Hard Margin SVMs#

Given training samples $(x_1,y_1),\ldots,(x_n,y_n)$ with inputs in $\mathbb{R}^m$ and labels in $\{-1,1\}$ (binary classification) we want to find a separating hyperplane with maximum distance to both classes. The distance betwenn both classes with respect to a hyperplane is called margin.

Fig. 48 Typically, the margin w.r.t. a hyperplane is smaller than the distance between two sets.#

Hyperplanes#

A hyperplane is the set of all $x$ in $\mathbb{R}^m$ satisfying

\[\begin{equation*} a^\mathrm{T}\,x+b=0. \end{equation*}\]

The vector $a\in\mathbb{R}^m\setminus\{0\}$ controls the direction of the hyperplane (normal vector) and $b\in\mathbb{R}$ controls the distance to the origin (the distance is $\frac{|b|}{|a|}$). If two normal vectors only differ in length, not in direction, then corresponding hyperplanes are in parallel. The hyperplane equation can be multiplied by any nonzero real number without effecting the hyperplane. Thus, many different pairs $(a,b)$ yield the same hyperplane.

A hyperplane is the level set for level 0 of a function

\[\begin{equation*} h_{a,b}:\mathbb{R}^m\rightarrow\mathbb{R},\quad h_{a,b}(x):=a^\mathrm{T}\,x+b. \end{equation*}\]

On one side of the hyperplane we have $h_{a,b}(x)>0$. On the other side we have $h_{a,b}(x)<0$. The absolute value $|h_{a,b}(x)|$ grows linearly with the distance of $x$ to the hyperplane. All level sets of $h_{a,b}$ are hyperplanes parallel to the hyperplane $h_{a,b}(x)=0$.

hyperplane as level set of a linear function

Fig. 49 A hyperplane can be regarded as the zero level set of a linear function.#

Hint

For brevity we’ll write ‘the hyperplane $h_{a,b}(x)=0$’ instead of the more correct ‘the hyperplane $\{x\in\mathbb{R}^m:\,h_{a,b}(x)=0\}$’.

* Data lines *
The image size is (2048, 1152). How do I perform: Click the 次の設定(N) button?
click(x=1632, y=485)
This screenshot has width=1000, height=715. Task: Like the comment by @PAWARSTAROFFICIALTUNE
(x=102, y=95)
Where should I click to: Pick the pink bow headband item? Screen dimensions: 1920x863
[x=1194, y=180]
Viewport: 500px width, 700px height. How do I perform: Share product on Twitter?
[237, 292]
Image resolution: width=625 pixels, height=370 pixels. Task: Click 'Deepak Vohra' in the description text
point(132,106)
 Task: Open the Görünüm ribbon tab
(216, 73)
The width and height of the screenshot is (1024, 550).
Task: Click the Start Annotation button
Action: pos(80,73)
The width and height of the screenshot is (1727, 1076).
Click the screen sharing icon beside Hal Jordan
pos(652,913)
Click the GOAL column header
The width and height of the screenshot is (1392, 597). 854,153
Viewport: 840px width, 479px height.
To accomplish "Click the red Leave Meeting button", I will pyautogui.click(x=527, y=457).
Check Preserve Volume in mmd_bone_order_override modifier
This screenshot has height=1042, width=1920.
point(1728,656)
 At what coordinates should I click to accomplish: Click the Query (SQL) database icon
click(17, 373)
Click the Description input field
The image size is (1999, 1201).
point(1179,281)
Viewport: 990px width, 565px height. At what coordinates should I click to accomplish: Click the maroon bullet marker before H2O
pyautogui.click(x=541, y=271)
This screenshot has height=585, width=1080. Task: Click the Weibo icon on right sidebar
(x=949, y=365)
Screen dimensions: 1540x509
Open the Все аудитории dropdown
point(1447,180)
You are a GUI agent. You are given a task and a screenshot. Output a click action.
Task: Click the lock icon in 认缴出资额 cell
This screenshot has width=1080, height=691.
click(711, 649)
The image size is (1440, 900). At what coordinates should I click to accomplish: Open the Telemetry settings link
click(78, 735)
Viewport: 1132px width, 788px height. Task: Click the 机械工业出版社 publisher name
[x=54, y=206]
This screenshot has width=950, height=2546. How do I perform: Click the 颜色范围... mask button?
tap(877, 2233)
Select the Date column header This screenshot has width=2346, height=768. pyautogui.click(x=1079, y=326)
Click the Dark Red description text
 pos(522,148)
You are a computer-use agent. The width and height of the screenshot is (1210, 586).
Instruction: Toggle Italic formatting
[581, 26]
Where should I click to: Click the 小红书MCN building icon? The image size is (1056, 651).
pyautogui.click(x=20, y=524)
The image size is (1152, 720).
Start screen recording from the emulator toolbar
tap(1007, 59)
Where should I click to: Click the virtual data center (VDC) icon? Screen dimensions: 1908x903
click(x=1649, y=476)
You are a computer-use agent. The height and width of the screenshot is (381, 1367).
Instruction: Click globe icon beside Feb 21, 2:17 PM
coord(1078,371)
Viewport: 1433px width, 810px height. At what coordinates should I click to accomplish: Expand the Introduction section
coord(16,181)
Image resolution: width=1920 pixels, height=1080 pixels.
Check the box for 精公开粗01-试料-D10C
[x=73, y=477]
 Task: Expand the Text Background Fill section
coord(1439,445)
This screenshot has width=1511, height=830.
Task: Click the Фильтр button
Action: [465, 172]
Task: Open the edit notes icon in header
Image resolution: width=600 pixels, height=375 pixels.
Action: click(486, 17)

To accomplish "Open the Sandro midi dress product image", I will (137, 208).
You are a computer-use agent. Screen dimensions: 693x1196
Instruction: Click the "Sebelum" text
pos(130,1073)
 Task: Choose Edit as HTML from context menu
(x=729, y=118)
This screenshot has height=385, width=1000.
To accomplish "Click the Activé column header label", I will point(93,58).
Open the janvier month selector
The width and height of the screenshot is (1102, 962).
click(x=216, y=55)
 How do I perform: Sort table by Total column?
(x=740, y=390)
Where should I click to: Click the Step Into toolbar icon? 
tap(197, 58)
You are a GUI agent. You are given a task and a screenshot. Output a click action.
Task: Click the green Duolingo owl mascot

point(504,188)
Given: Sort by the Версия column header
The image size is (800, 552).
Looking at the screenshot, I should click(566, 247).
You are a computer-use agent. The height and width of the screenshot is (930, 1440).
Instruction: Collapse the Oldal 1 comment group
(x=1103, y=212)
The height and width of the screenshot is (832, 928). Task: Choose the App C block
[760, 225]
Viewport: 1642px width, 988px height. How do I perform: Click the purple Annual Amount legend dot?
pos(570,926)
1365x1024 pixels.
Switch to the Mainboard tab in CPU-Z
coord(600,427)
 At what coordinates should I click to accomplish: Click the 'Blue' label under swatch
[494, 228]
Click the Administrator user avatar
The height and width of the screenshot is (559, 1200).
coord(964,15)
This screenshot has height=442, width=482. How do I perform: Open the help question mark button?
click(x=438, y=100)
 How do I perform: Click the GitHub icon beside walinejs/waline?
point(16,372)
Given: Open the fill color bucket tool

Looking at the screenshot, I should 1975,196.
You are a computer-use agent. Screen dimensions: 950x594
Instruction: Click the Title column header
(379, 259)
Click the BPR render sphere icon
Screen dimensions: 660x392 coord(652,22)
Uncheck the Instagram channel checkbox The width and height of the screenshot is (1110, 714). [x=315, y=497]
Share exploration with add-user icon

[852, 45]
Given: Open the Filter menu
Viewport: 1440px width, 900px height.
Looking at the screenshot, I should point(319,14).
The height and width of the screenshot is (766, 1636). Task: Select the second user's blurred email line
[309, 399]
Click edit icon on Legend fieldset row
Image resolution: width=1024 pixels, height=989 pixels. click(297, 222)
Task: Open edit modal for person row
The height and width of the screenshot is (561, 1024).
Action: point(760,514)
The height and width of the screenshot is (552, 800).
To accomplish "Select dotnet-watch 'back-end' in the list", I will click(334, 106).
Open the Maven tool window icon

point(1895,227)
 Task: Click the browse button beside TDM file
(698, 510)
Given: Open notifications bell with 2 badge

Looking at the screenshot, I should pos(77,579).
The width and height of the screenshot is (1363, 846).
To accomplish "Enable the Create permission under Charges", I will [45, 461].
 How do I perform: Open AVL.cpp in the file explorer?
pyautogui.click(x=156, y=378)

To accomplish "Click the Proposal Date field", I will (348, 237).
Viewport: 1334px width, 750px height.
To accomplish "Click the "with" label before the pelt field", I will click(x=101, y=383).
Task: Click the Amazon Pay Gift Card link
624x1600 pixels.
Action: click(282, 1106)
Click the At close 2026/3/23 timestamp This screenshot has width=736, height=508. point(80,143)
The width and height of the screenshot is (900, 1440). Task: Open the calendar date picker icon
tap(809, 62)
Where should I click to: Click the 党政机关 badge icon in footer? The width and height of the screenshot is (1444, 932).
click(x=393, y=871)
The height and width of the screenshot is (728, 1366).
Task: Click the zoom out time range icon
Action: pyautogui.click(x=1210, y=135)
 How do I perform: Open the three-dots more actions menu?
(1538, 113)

* Directive *
Write out the part of the hard margin SVM text between "Given training samples" and "is called margin.", inclusive. The records were taken from a separate source.

* Result of the exercise *
Given training samples $(x_1,y_1),\ldots,(x_n,y_n)$ with inputs in $\mathbb{R}^m$ and labels in $\{-1,1\}$ (binary classification) we want to find a separating hyperplane with maximum distance to both classes. The distance betwenn both classes with respect to a hyperplane is called margin.